Name of bacterium	Dosage range of the drug
		Carbapenem-resistant Klebsiella pneumoniae	58-240mg/kg
Carbapenem-resistant acinetobacter baumannii	98-300mg/kg

(3) The 7-day mortality rate of the mice infected with the carbapenem-resistant Klebsiella pneumoniae or carbapenem-resistant Acinetobacter baumannii protected by colimycin is shown in Table 5:

TABLE 5

(4) ED50 results for drug-resistant bacteria (calculated according to the Bills method)

TABLE 6

Name of bacterium	ED50
		Carbapenem-resistant Klebsiella pneumoniae	153.2mg/kg
Carbapenem-resistant acinetobacter baumannii	112.2mg/kg

And (4) conclusion: the colimycin has good bacteriostatic effect on carbapenem-resistant acinetobacter baumannii and carbapenem-resistant klebsiella pneumoniae in vivo, and can remarkably improve the survival rate of infected animals.

Cytokine-related data in clinical trials of colimycin resistance to neocorolla

Immune-related index change condition of new coronary patient after medication (kelimycin)

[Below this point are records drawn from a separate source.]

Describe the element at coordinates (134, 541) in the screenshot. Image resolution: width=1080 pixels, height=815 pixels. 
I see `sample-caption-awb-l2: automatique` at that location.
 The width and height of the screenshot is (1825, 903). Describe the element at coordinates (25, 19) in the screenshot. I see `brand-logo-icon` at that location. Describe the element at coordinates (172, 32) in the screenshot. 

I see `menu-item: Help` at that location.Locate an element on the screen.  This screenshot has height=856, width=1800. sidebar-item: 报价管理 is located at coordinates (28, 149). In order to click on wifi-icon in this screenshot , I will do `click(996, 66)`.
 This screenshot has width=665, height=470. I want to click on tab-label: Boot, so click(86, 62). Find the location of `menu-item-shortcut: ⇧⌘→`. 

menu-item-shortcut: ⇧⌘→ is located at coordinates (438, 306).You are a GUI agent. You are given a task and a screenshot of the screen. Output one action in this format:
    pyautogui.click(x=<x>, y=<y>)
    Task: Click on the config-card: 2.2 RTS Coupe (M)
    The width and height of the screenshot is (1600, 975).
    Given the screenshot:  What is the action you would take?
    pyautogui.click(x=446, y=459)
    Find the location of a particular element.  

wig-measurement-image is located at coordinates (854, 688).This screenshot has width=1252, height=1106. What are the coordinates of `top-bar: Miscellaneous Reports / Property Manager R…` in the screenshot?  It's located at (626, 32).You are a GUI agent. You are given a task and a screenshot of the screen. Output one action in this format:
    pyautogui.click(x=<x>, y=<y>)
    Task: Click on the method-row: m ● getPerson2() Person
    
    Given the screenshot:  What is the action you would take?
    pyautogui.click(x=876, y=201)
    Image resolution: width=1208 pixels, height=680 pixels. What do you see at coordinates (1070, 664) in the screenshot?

Compared with the change of the baseline change value with time by the immune related indexes (lymphocyte count, lymphocyte percentage, CD4, CD8 count and percentage, inflammatory cytokine) at days 1, 3, 5, 7-10 after the administration of the FAS set test group and the control group, wherein the lymphocyte count has statistical significance (P is 0.003) compared with the change of the baseline change value with time at days 7-10.

TABLE 7-1

Corresponding to Table 7-1, the time-dependent change curve (FAS) (mean line plot. + -. SE prickle) of inflammatory cytokine IL- β is shown in FIG. 15; the time-dependent change curve (FAS) (mean line plot. + -. SE prickle) of the inflammatory cytokine IL-4 is shown in FIG. 16.

TABLE 7-2

TABLE 8-1

Corresponding to Table 8-1, the time-dependent change curve (PPS) of the inflammatory cytokine IL- β (mean line plot. + -. SE prickle) is shown in FIG. 17; the time-dependent change curve (PPS) (mean line plot. + -. SE prickle) of the inflammatory cytokine IL-4 is shown in FIG. 18.

TABLE 8-2

Although the present invention has been described with reference to a preferred embodiment, it should be understood that various changes, substitutions and alterations can be made herein without departing from the spirit and scope of the invention as defined by the appended claims.